Ukraine claims Russian security services were guilty of cyberattack
▶ Intelligence agency in Kiev points finger at Moscow after another wave of global panic
Ukraine has accused Russian security services of responsibility for a cyber attack last week.
The SBU, Ukraine’s state security operation, said the offensive – which started in Ukraine and spread around the world on Tuesday – was the work of the same hackers who went after the Ukrainian power grid in December.
Ukrainian politicians were quick to blame Russia for Tuesday’s events, but a Kremlin spokesman dismissed “un- founded blanket accusations”.
Cyber security firms are trying to piece together who was behind the computer worm, dubbed NotPetya by some experts, which seized up computers, hit banks, disrupted shipping and shut down a chocolate factory in Australia.
The attack also hit major Russian firms, leading some cyber security researchers to suggest that Moscow was not behind it.
The malicious code in the virus encrypted data on computers and demanded victims pay a US$300 (Dh1,100) ransom, similar to the extortion tactic used in a global WannaCry ransomware attack in May.

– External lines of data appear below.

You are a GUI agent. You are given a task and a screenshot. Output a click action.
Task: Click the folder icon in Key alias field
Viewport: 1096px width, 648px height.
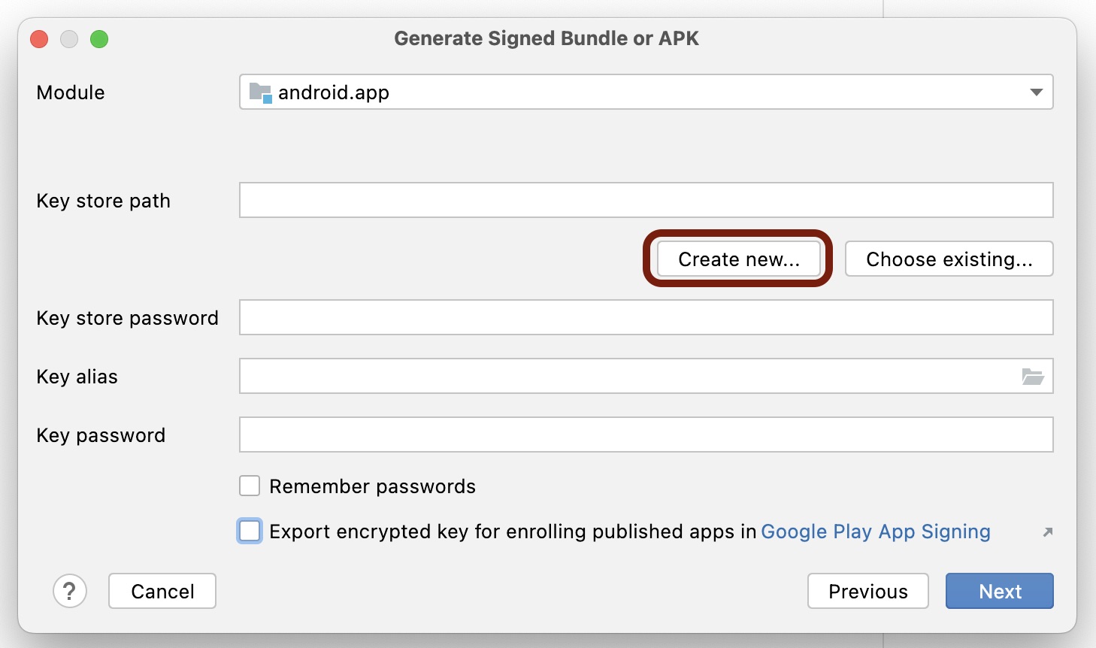coord(1035,376)
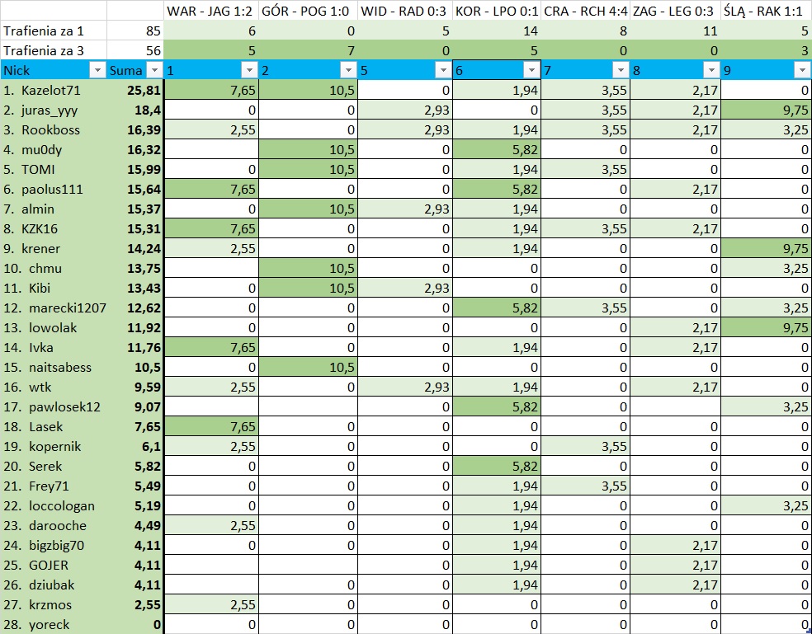Click the KOR - LPO 0:1 header cell

coord(495,12)
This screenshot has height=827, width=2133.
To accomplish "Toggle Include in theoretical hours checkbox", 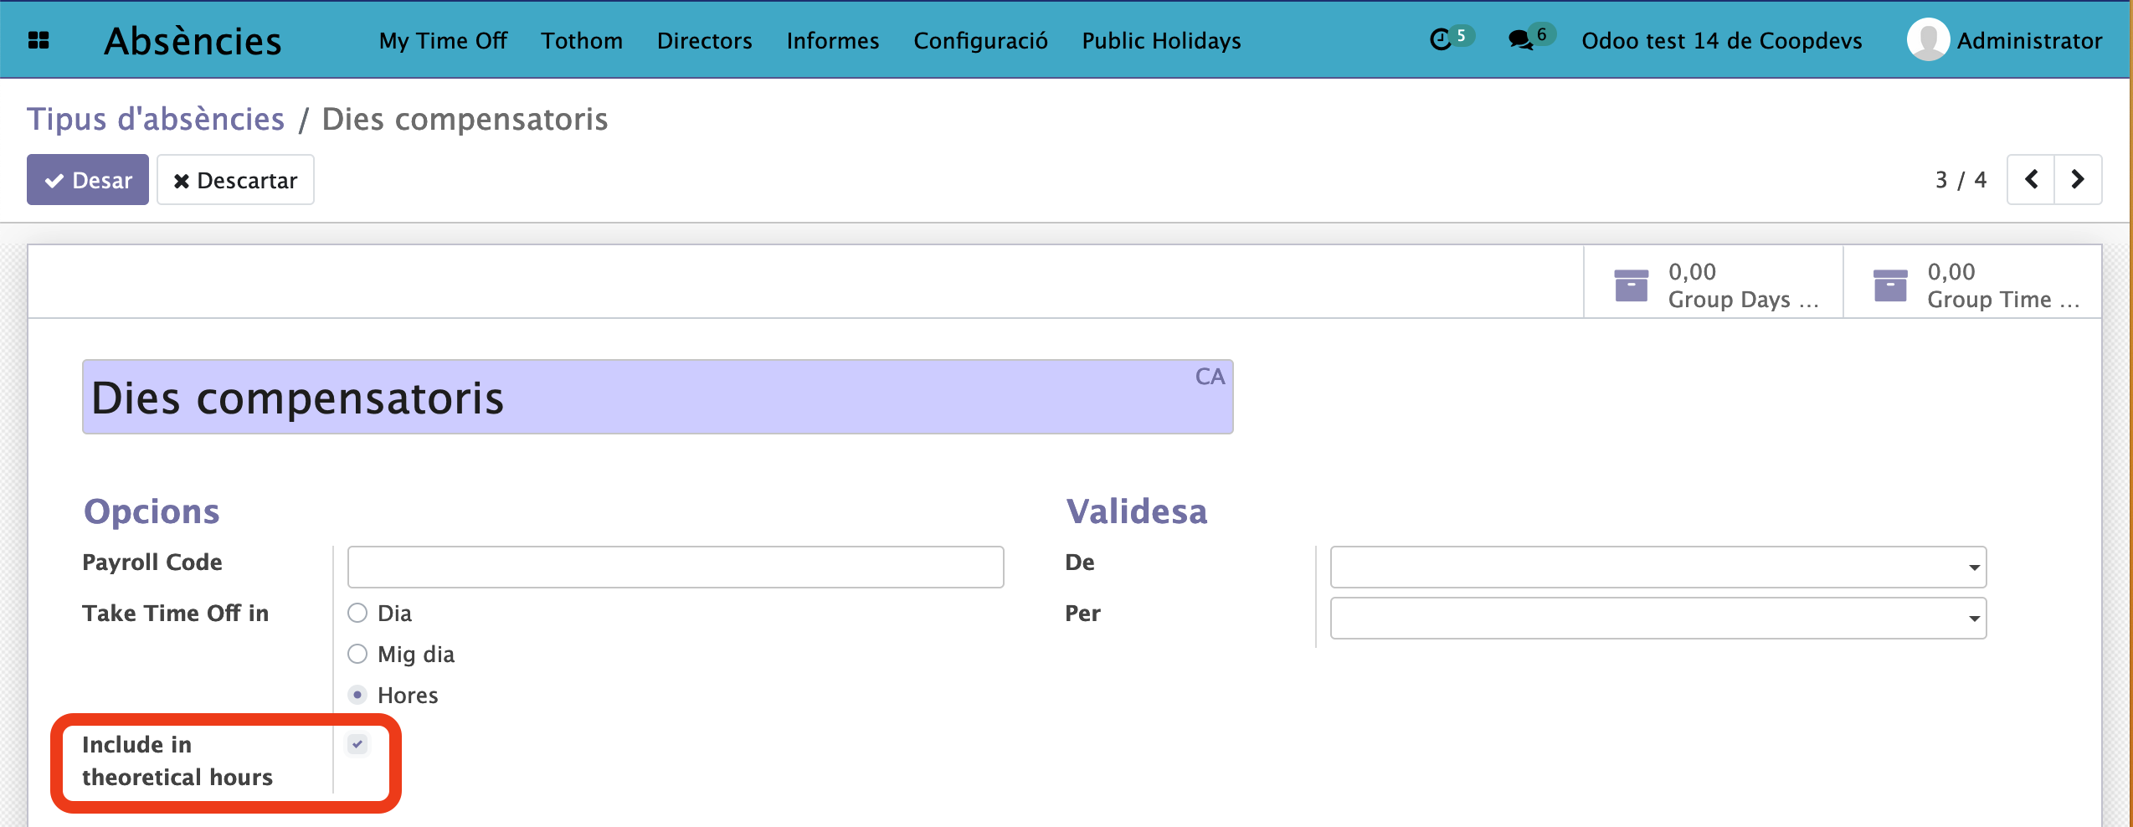I will [x=357, y=744].
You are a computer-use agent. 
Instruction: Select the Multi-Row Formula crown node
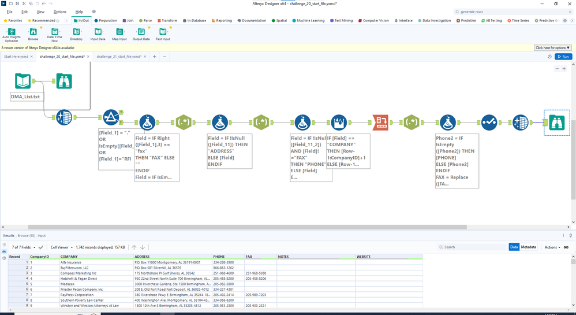click(x=339, y=123)
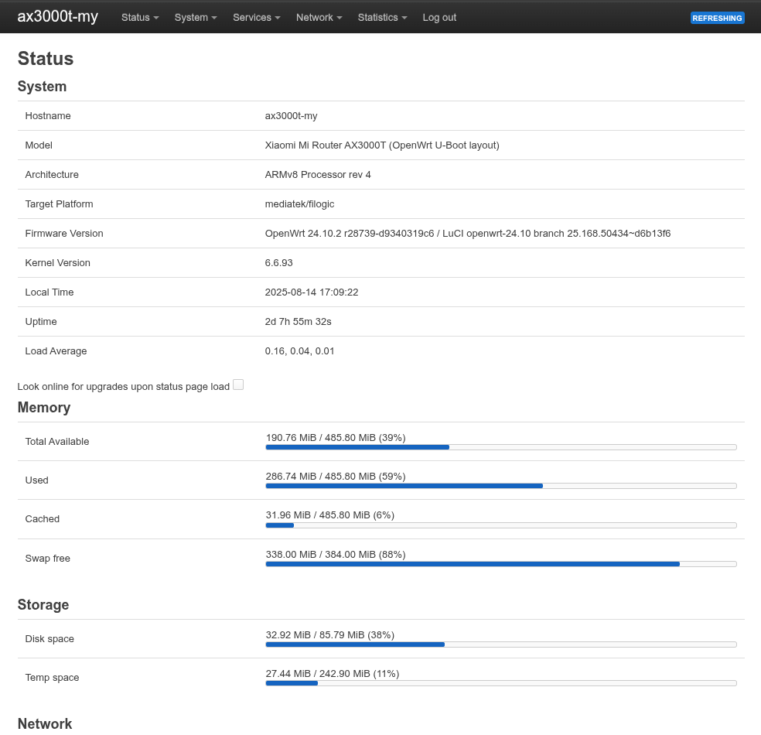Viewport: 761px width, 735px height.
Task: Select the Cached memory progress bar
Action: click(x=500, y=525)
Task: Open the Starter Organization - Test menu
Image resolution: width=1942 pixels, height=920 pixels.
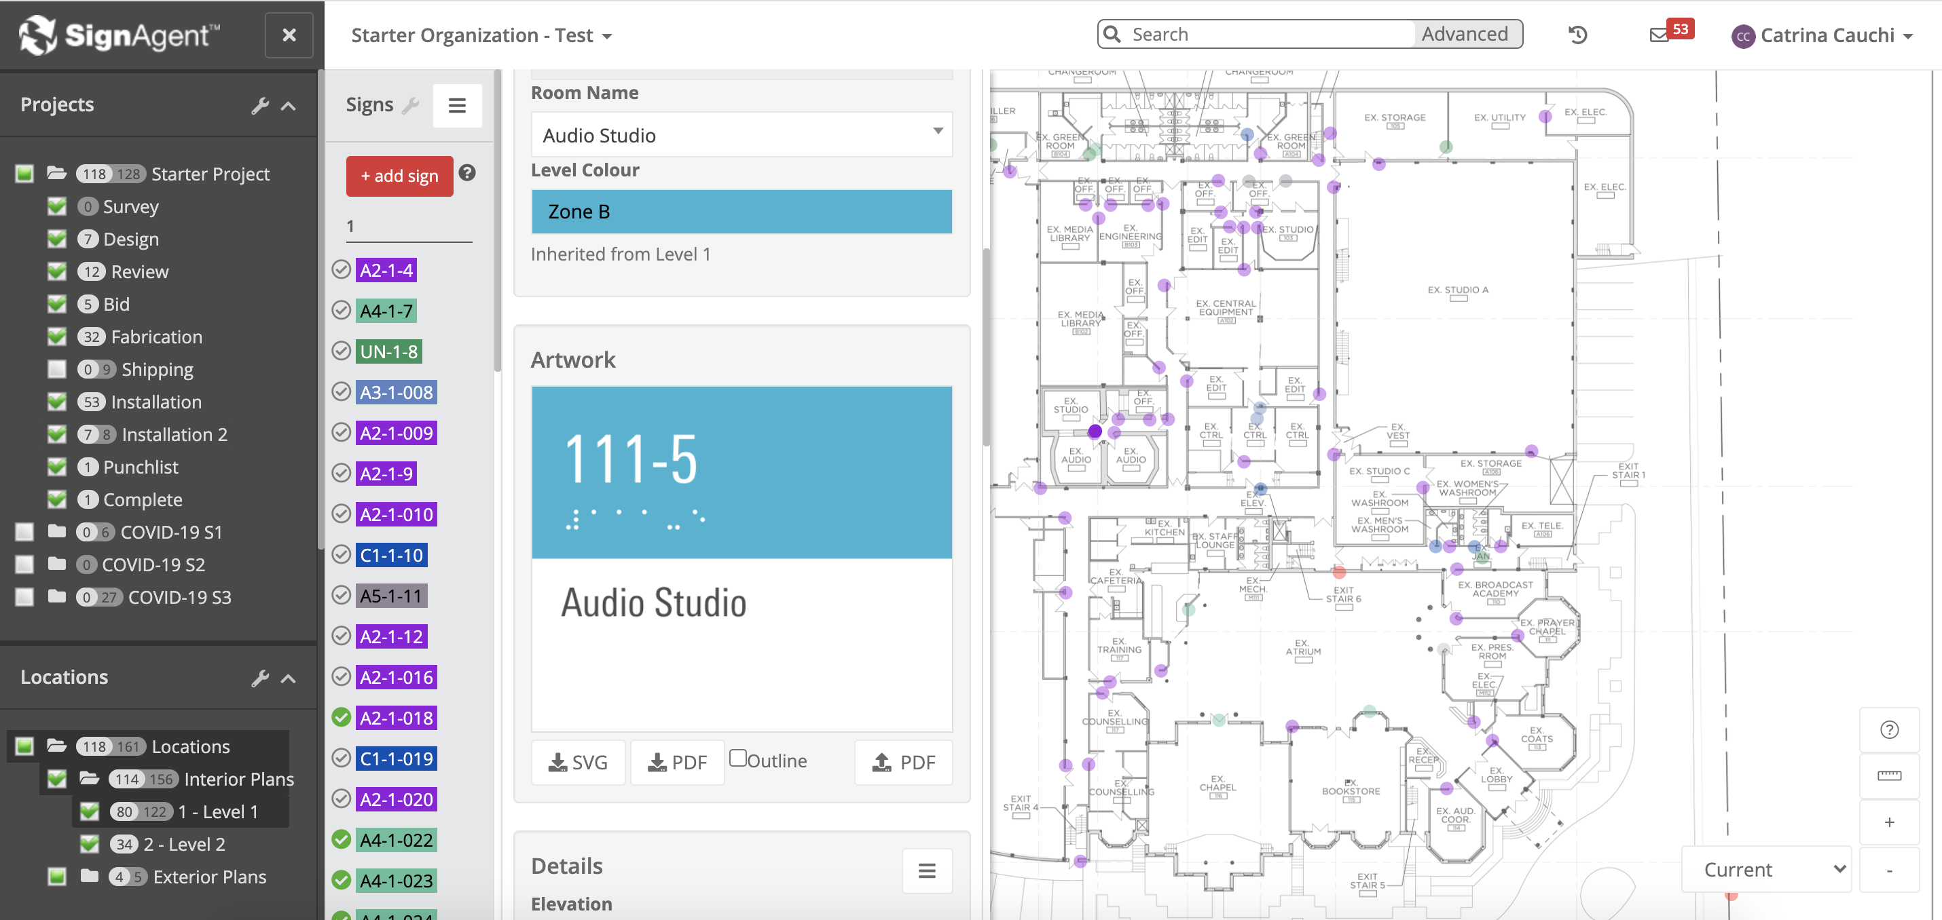Action: pos(481,35)
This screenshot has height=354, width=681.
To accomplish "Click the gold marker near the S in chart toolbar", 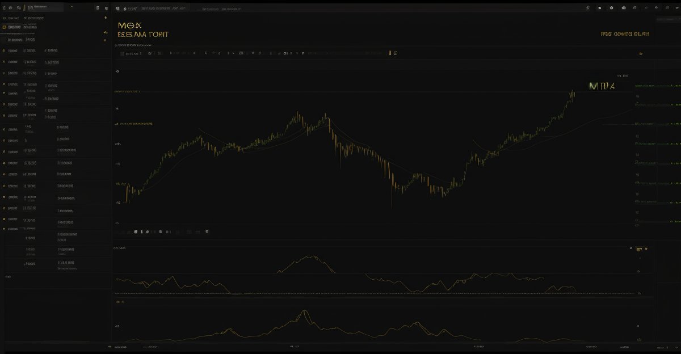I will pyautogui.click(x=390, y=53).
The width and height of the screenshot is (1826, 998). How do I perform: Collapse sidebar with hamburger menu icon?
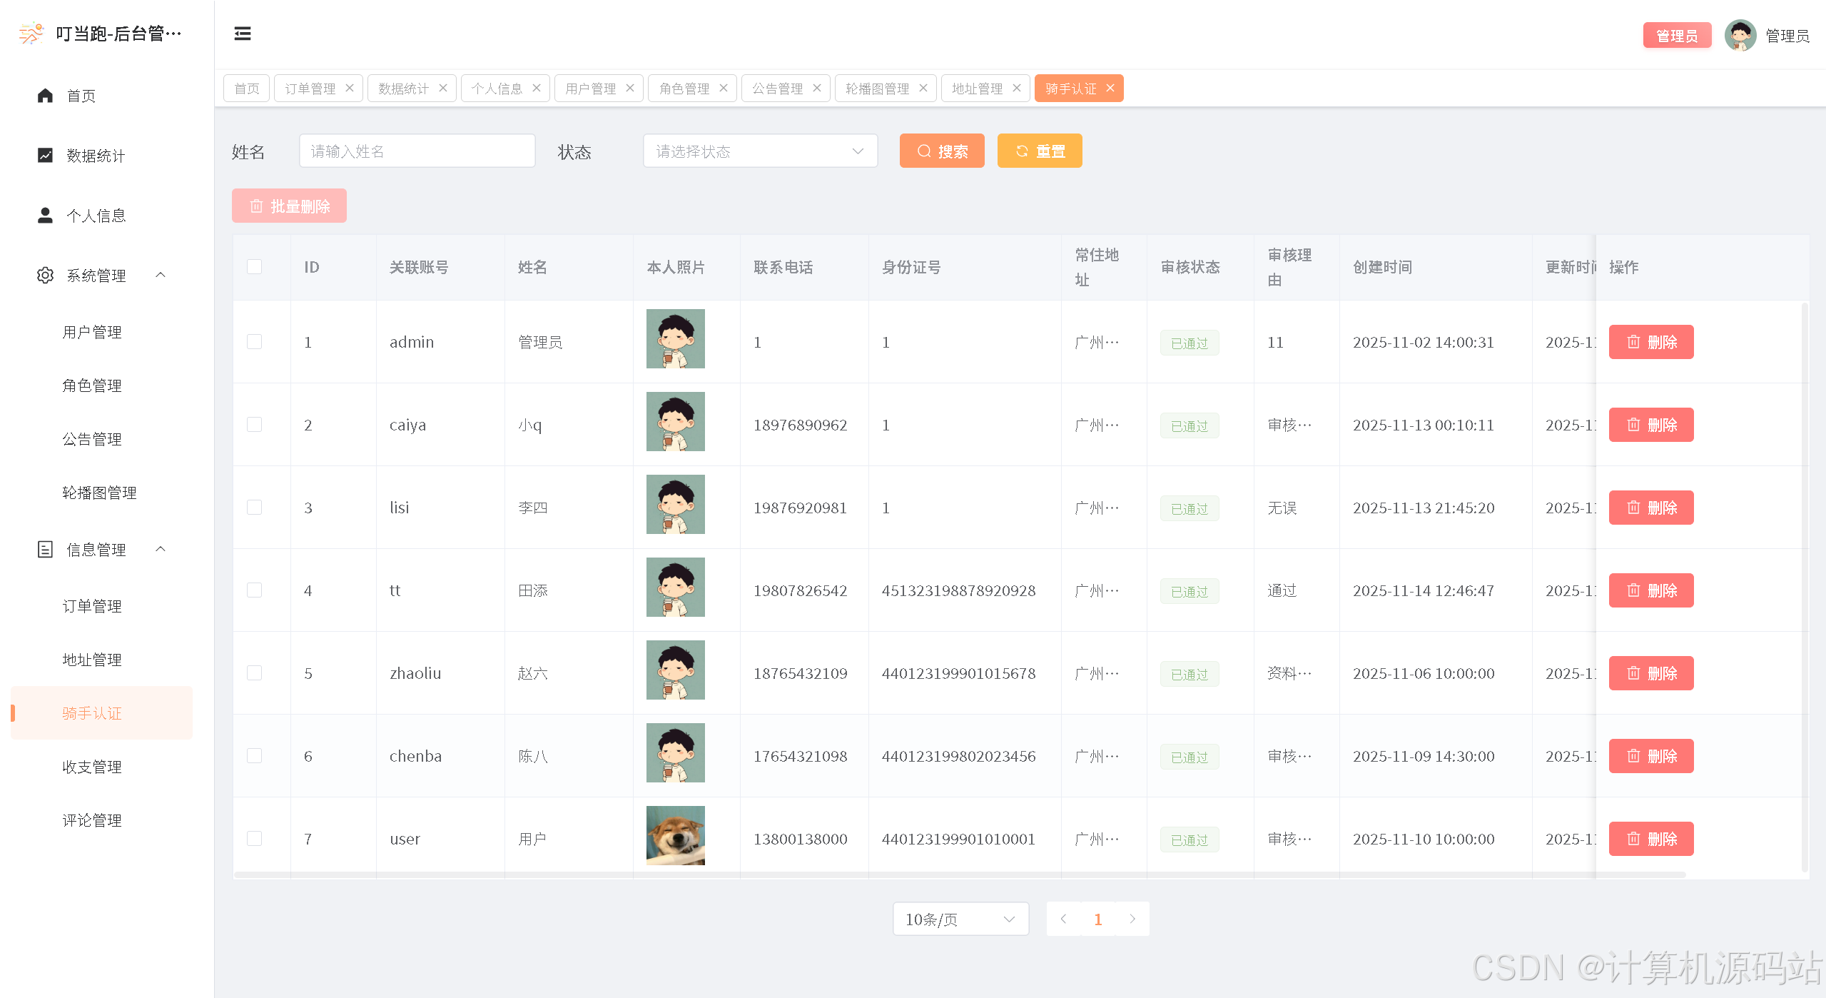pos(243,34)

Ukrainian officials and some security experts said the ransomware was a smokescreen.
Relations between Ukraine and Russia went into freefall after Moscow’s annexation of Crimea in 2014 and the subsequent outbreak of a Kremlin-backed separatist insurgency in eastern Ukraine in which more than 10,000 people have died.
Hacking Ukrainian state institutions is part of what Ukraine says is a “hybrid war” by Russia.
Moscow denies sending troops or military equipment to eastern Ukraine.
“The available data, including those obtained in cooperation with international antivirus companies, give us reason to believe that the same hacking groups are involved in the attacks, which in December 2016 attacked the financial system, transport and energy facilities of Ukraine using TeleBots and BlackEnergy,” the SBU said.
“This testifies to the involvement of the special services of Russian Federation in this attack.”
The SBU in an earlier statement on Friday said it had seized equipment it claimed belonged to Russian agents in May and June to launch online attacks.
Referring to the $300 ransomware demand, the SBU said: “The virus is cover for a largescale attack on Ukraine. This is evidenced by a lack of a real mechanism for taking possession of the funds – enrichment was not the aim of the attack.
“The main purpose of the virus was the destruction of important data, disrupting the work of public and private institutions in Ukraine and spreading panic among the people.”
A cyber attack in December on a Ukrainian state energy computer caused a power cut in the northern part of the capital Kiev.
The Russian foreign ministry and Federal Security Service did not immediately respond to requests for comment on the latest allegations, but Russian lawmaker Igor Morozov told the RIA Novosti news agency that the Ukrainian charges were “fiction” and that the attacks were likely to be the work of the United States.
Russian oil major Rosneft was one of the first companies to reveal it had been compromised by the virus, and sources said computers at state gas giant Gazprom were also infected.
The SBU’s accusations chime with some of the findings of the cybersecurity firm ESET in Slovakia, which said in research published on Friday that the Telebots group – which has links to BlackEnergy – was behind the attack.
This testifies to the involvement of the special services of Russia in this attack
“Collecting ransom money was never the top priority for the TeleBots group,” it said, suggesting Ukraine was the target but the virus spread globally as “affected companies in other countries had VPN connections to their branches, or to business partners, in Ukraine.
“The TeleBots group continues to evolve in order to conduct disruptive attacks against Ukraine,” it said.
“Prior to the outbreak, the Telebots group targeted the financial sector in the main. The latest outbreak was directed against businesses in Ukraine, but they apparently underestimated the malware’ spreading capabilities. That’s why the malware went out of control.”
Most of the organisations affected by the attack recovered within 48 hours.
Meanwhile, , in a joint security report from the department of homeland security and the FBI, the US warned American industrial firms about hacking activity targeting the nuclear and energy sectors.
Since at least May, hackers used phishing emails to “harvest credentials” so they could gain access to networks of their targets, according to the report released on Thursday.
The report said that in some cases hackers succeeded in compromising the networks of their targets, though it did not identify the victims.